Opdycke Park will be closed to the public soon in an effort to thwart vandalism ahead of a renovation project.
Williams County Engineer Todd Roth appeared before the Board of County Commissioners Nov. 17 to seek guidance on the park. The county wants to preserve the barn but vandals have been damaging it repeatedly over the years.
The county will be replacing the roof and will eventually replace crossbeams and pillars inside the barn.
The commissioners selected charcoal slate as the color of the new roof.
The county Parks Board is to meet Nov. 21 and will discuss prioritizing projects at the parks. There are a couple of funding sources, but Roth will wait until the park board finalizes its list before coming back to the commissioners. If they are amenable to the proposed work, he will proceed with seeking the money.
As for Opdycke Park, Roth said there are several issues that need to be addressed.

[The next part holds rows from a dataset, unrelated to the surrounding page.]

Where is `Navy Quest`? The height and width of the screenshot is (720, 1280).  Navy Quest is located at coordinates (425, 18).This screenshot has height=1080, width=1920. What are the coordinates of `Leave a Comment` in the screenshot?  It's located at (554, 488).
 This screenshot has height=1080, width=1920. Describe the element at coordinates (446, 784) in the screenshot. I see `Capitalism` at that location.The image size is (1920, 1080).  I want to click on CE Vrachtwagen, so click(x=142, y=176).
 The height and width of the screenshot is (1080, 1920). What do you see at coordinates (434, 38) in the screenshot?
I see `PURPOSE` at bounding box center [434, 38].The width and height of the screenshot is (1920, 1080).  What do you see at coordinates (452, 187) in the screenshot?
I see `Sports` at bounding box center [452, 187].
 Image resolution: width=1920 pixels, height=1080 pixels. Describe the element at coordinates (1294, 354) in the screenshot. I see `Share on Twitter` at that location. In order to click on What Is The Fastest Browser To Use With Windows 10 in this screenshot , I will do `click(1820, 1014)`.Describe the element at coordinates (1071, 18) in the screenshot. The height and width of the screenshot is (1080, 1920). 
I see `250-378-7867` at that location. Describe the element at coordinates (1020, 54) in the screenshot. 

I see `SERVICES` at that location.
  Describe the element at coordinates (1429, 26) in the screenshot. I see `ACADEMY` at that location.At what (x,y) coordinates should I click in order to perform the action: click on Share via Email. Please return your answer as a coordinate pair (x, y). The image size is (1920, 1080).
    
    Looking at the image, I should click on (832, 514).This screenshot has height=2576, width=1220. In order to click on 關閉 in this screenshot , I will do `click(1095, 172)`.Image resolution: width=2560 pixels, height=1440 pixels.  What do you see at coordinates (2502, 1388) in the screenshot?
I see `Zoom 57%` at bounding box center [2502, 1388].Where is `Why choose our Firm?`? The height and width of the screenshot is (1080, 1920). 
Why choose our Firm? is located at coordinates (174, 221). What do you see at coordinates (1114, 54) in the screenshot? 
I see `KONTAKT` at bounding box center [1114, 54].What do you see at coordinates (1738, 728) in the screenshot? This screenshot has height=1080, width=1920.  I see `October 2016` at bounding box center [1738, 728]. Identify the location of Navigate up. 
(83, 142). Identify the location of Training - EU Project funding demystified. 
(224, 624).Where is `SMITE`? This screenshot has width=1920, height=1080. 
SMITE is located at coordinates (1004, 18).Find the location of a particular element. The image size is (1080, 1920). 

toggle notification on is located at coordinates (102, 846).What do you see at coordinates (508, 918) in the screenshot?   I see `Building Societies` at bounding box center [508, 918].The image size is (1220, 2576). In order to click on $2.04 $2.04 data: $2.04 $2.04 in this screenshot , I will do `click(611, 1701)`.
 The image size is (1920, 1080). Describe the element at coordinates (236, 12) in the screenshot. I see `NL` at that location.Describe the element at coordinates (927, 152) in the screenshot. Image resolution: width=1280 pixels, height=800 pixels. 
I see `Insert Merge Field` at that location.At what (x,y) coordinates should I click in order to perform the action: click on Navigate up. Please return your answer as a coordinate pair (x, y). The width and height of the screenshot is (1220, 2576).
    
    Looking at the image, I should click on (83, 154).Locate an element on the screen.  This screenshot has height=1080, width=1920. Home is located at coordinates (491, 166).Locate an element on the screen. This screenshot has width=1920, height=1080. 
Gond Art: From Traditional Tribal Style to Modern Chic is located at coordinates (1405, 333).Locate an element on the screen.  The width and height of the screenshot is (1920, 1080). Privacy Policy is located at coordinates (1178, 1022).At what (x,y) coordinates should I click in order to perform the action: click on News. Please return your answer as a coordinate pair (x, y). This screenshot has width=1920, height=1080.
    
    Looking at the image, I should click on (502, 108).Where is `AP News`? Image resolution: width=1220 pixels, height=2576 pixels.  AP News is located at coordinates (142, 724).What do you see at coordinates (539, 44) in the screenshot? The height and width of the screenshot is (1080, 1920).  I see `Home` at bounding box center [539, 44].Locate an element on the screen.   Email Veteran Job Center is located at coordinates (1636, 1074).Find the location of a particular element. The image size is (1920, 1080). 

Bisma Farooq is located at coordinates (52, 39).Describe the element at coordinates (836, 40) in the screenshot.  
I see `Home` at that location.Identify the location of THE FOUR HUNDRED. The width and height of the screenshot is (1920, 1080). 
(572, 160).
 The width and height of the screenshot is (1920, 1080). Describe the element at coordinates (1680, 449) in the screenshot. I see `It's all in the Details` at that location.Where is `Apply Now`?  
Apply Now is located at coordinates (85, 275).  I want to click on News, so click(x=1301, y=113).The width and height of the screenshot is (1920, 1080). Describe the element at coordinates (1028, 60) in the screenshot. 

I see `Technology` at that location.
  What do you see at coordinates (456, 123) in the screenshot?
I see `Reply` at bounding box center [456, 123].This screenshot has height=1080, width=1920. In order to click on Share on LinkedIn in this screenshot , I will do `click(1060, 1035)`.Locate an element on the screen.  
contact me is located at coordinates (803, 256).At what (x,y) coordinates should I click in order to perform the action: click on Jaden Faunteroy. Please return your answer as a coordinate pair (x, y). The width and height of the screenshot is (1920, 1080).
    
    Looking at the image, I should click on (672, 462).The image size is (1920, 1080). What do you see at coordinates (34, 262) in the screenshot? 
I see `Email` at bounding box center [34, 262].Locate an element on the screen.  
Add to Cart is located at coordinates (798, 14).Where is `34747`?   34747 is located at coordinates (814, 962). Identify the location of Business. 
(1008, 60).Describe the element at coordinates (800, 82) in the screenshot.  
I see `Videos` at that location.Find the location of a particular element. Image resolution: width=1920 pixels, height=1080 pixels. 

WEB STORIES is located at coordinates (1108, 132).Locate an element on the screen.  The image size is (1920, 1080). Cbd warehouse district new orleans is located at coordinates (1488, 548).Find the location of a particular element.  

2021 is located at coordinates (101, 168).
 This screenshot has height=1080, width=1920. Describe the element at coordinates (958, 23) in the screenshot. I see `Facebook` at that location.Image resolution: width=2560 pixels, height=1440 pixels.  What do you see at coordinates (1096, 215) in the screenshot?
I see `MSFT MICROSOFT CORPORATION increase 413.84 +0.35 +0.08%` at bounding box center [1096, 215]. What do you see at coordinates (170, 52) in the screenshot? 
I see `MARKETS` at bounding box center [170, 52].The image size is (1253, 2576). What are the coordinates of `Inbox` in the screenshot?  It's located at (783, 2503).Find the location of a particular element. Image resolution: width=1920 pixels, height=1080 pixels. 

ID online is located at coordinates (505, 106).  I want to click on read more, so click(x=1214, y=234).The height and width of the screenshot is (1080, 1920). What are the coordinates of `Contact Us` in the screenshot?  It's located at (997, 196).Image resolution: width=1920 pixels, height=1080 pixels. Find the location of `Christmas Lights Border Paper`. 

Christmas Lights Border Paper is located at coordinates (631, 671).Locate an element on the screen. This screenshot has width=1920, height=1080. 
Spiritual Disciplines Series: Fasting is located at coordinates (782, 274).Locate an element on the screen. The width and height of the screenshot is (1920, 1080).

One is the growth of some flora such as the autumn olive which grows very tall and grows back quickly and stronger once its been cut. To get rid of it permanently it either has be dug up or poisoned at the cut, Roth said.
“I can’t see us digging it out because it would take a backhoe and it’s nothing to do by hand,” Roth said. “It’s a matter of cutting it and having the right treatment on the cut.”
Due to the density of the plant, it would not be prudent to try to eliminate it all. Rather, the best option would be to target the areas most traveled by people, Roth said.
As for the roof project, the county is still waiting on ODNR to issue the grant and it’s working with Marvin Stantz of Indiana, to get his bond established, Roth said. Dan Clum has been working with the contractor on the paperwork, he said.
“It’s something he’s not familiar with,” Roth said of the contractor.
Since this is the start of the winter season, the contractor may not be able to start until spring, Roth said. That made him wonder if the best option is simply closing the park until the construction is completed, he said.
Fencing off the barn is not practical as previous attempt to block access to it have been thwarted by vandals.
“I was out there (Nov. 16) and the slates are being thrown down from the second floor to the concrete,” Roth said. “The stairs are out to get from the first to the second (floor). Now they go around the outside to knock the siding off to get to the second floor.”
Other options including placing a camera to catch vandals and have better lighting, Roth said.
But the best plan for Roth is simply locking the front gate and keeping the park closed until construction is complete.
The park can be closed, as long as local police and fire units either had keys to the locks on the gate or were able to cut the chain, Commissioner Lewis Hilkert said.
A block will be placed at the dog pound to prevent access to the other entrance to the park, Roth said.
Signs warning against trespassing and the prosecution of those who violate the warning will be posted. The commissioners confirmed anyone caught trespassing would indeed be prosecuted.
The interior work of the project will include replacing a column on the west end of the barn as well as a beam on the north end, Roth said.
There is a crack in the beam over the column and he estimates about a third of the flooring is not supportive of the structure.
“We will encourage him to get as much done this winter as he can,” Roth said.